Top Republicans Accuse President Obama Of Making Economy Worse, Say America 'May Never Recover' (UPDATE)

WASHINGTON -- America's top two Republican leaders fired blistering broadsides Tuesday at President Barack Obama, saying that the president had made the economy and the future worse and that the United States "may never recover."

House Speaker John Boehner (R-Ohio) laid down the starkest warning, telling Fox News, "America can't live for four more years with Barack Obama as president. His policies will turn America in a direction that we may never recover from."

Senate Minority Leader Mitch McConnell (R-Ky.) piled on later in a Senate floor speech, hitting Obama for misleading young people.

The president, meanwhile, was handing out the 2012 National Teacher of the Year award at the White House and preparing to travel to the University of North Carolina to highlight student loan issues.

"It's hard to think of any politician who promised more and delivered less than our current president," said McConnell. "He was the one who would erase old divisions and bring people together. He was the one who would rise above politics as usual and usher in a new era of bipartisan harmony. A lot of people believed him. Naturally, a lot of them are even more jaded now than ever.

"Instead of fixing problems, he made them worse," McConnell continued, blaming the president for high gas prices, high unemployment, health care costs, the complicated tax code, the national debt and the possibility that Social Security benefits may have to be reduced two decades from now.

While pointing his finger at Obama, the senator charged that the president shirks responsibility. "It's the millionaires. It's the banks. It's Big Oil. It's the weather. It's Fox News. It's anything but him. And it's absurd," McConnell said. "I mean, if you believe that a president who got everything he wanted for two years has nothing to do with the problems we face, then I've got a solar panel company to sell you," he said, referring to the now-bankrupt Solyndra, which had received a $535 million loan guarantee from the federal government.
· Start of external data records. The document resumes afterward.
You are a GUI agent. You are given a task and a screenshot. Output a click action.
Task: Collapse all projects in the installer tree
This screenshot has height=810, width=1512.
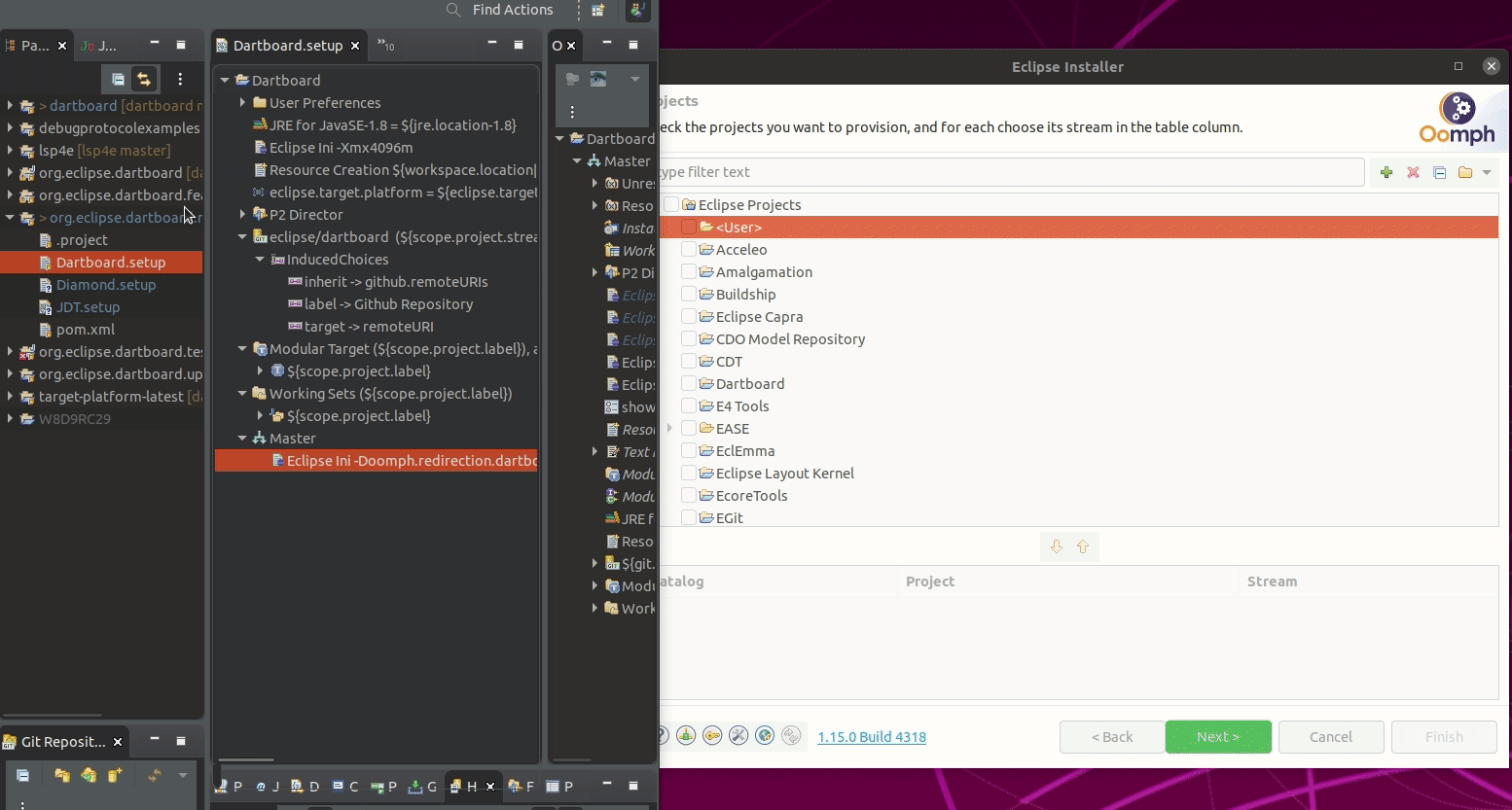pos(1439,172)
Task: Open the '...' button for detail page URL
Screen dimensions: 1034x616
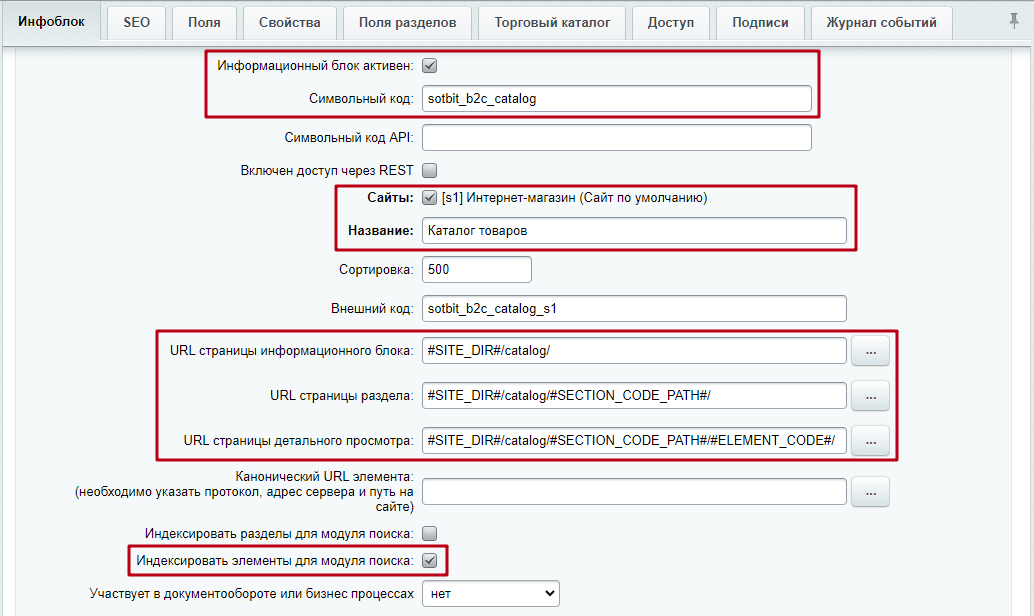Action: 870,440
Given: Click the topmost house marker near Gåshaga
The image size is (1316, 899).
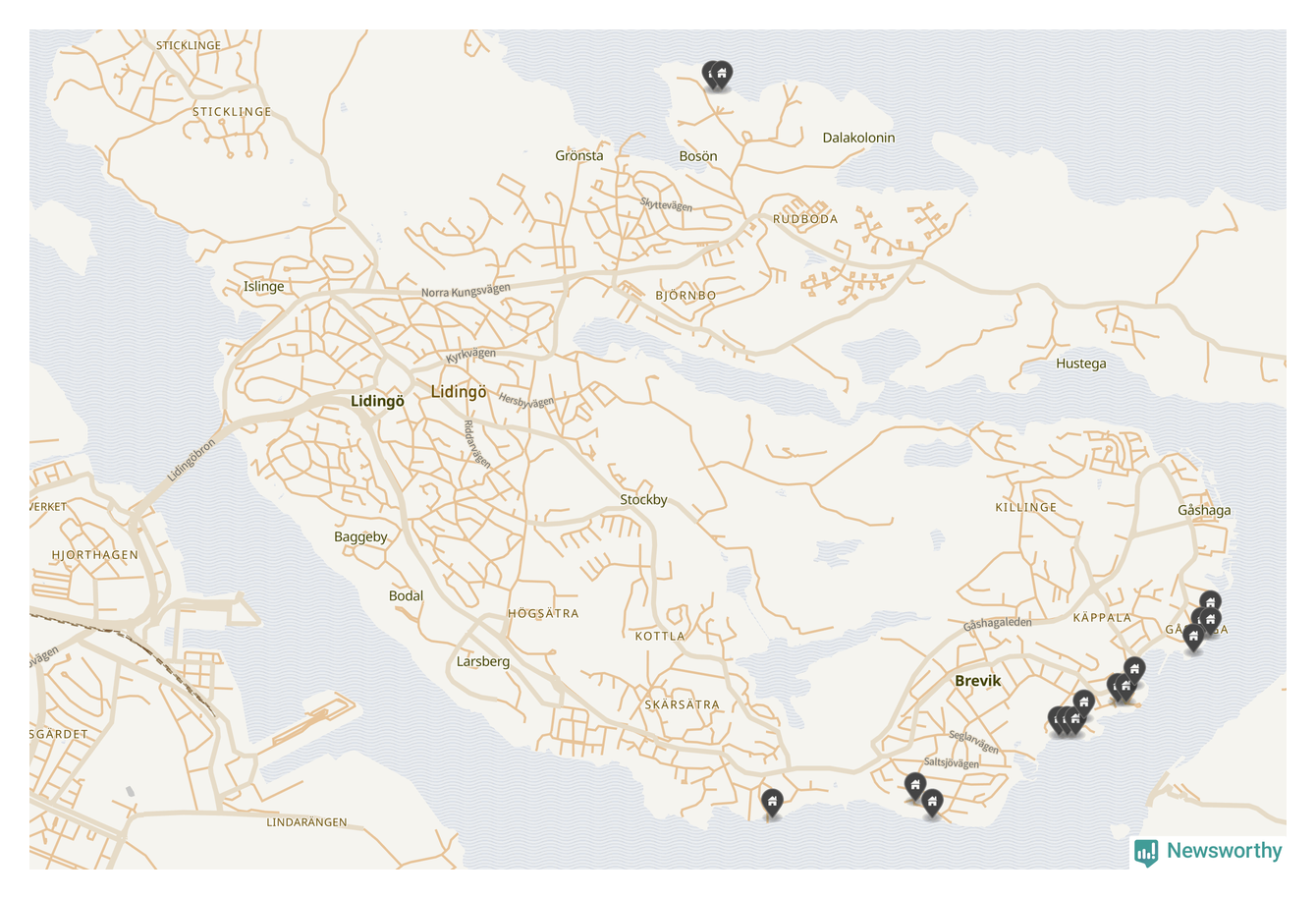Looking at the screenshot, I should point(1210,602).
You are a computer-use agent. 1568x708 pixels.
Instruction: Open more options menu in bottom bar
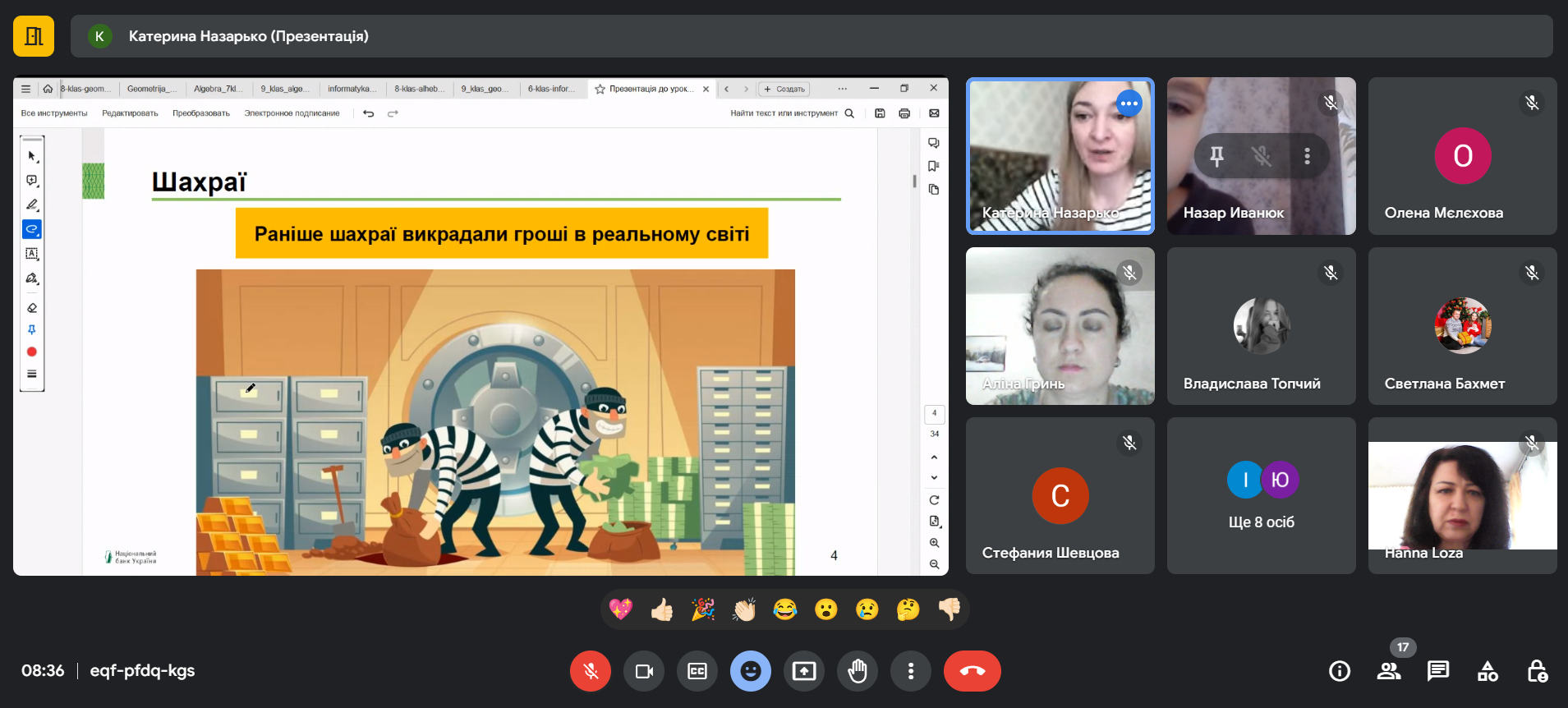(910, 671)
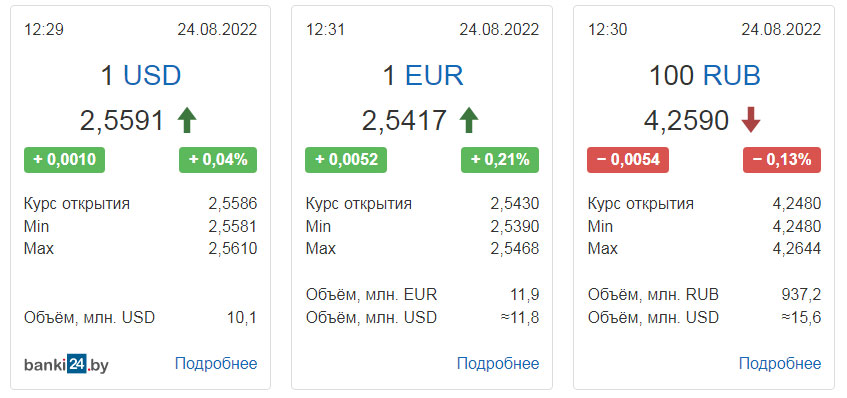Click the 2,5417 EUR rate value
The image size is (847, 398).
tap(404, 121)
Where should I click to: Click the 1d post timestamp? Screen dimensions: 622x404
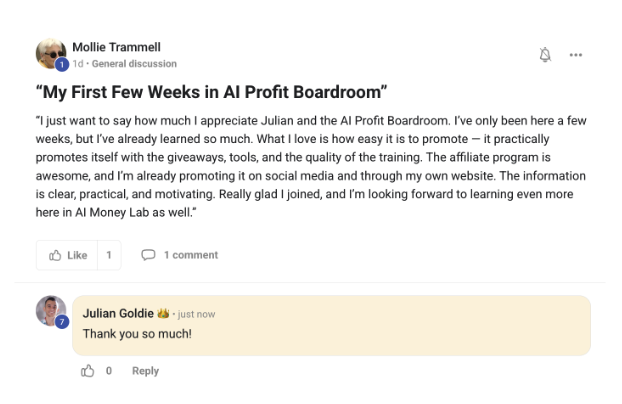click(x=76, y=64)
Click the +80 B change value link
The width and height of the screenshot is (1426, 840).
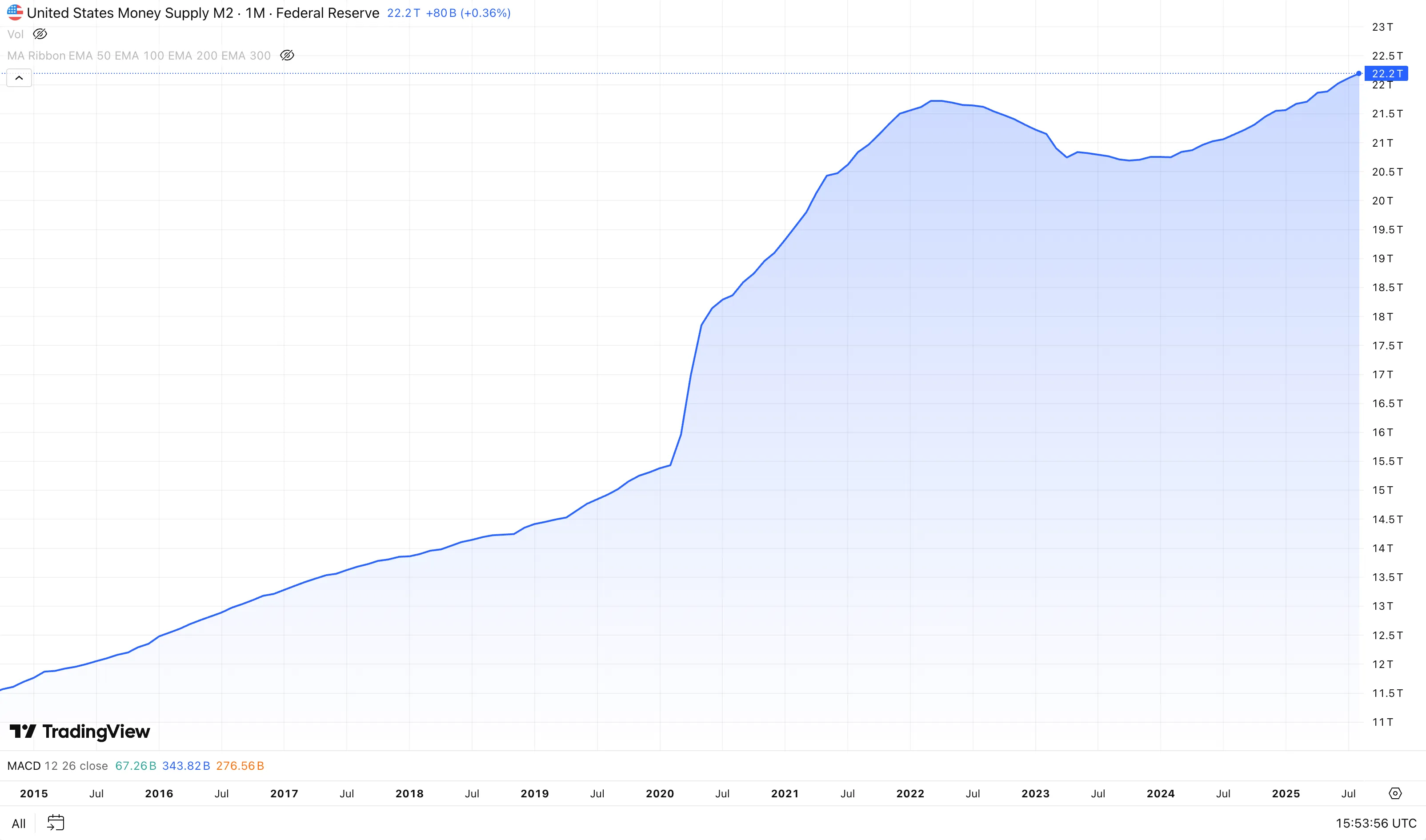point(442,12)
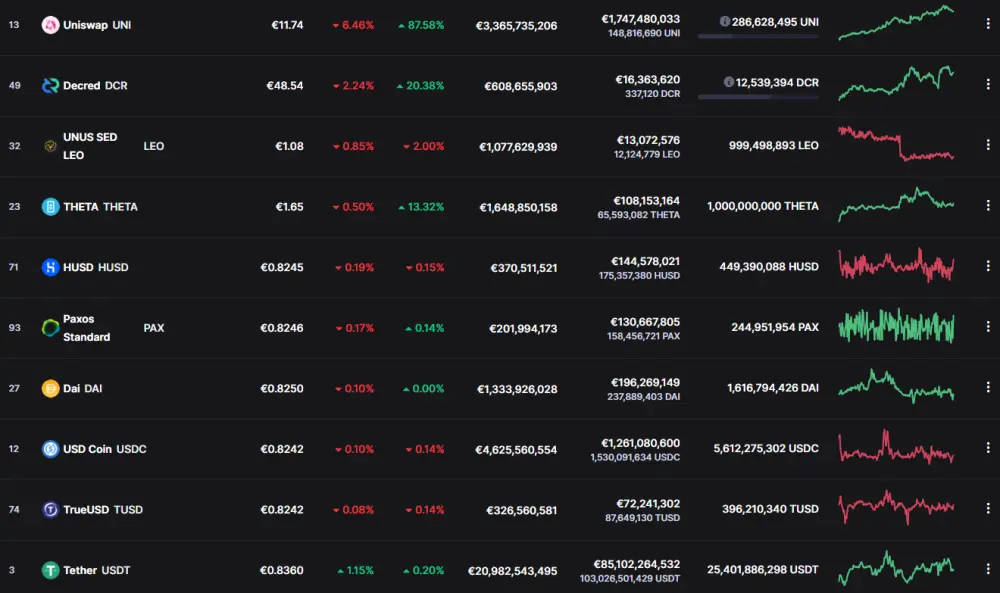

McConnell's comments in particular were delivered to counter Obama's efforts on Tuesday, which included presenting the teaching trophy and then heading out on a three-university trip to call on Congress to keep student loan interest from doubling to 6.8 percent, as it is scheduled to do this summer.

The Kentucky Republican declared that students would no longer buy what the president was selling.

"I mean, you have to think that most of these students are sharp enough to put this president's rhetoric up against his record and to conclude that it just doesn't add up," McConnell said. "As the promises of this president's campaign collide with real life, I think young people across the country will realize they got sold a bill of goods. And that next time they're promised change, they'll know enough to kick the tires first."

The White House did not immediately comment, but Democrats regularly point out that the economy was bleeding hundreds of thousands of jobs a month when Obama took over and that the country has now seen more than two years of steady, albeit slow, job growth. They also note that under the Affordable Care Act, millions of young adults now have health insurance because they can stay on their parents' plans until they reach age 26.

The office of House Minority Leader Nancy Pelosi (D-Calif.) issued a statement saying it was Boehner who should be taking responsibility for a "just say no" strategy that has included failing to move a Senate transportation bill designed to create 2 million jobs, blocking student loan aid and not engaging with the president on a "grand bargain" to cut deficits.

"It's time for Speaker Boehner to look in the mirror, stop casting blame, and start working with Democrats on bipartisan solutions," Pelosi's statement said.

UPDATE: 4:20 p.m. -- White House spokesman Jay Carney echoed Pelosi's office, telling reporters on the way to North Carolina that Senate Minority Leader Mitch McConnell bears his own share of the blame for the nation's difficulties.

"I find it highly ironic that a United States senator, who enthusiastically, with great gusto and energy, supported the policies of the previous administration that contributed mightily to the worst recession since the Great Depression, comes forward with a statement like that, even though he opposed all the policies that have led to 25 straight months of private-sector job creation and 10 quarters of positive economic growth as we emerge from the worst recession since the Great Depression ... and he supported the policies that led to it," Carney said.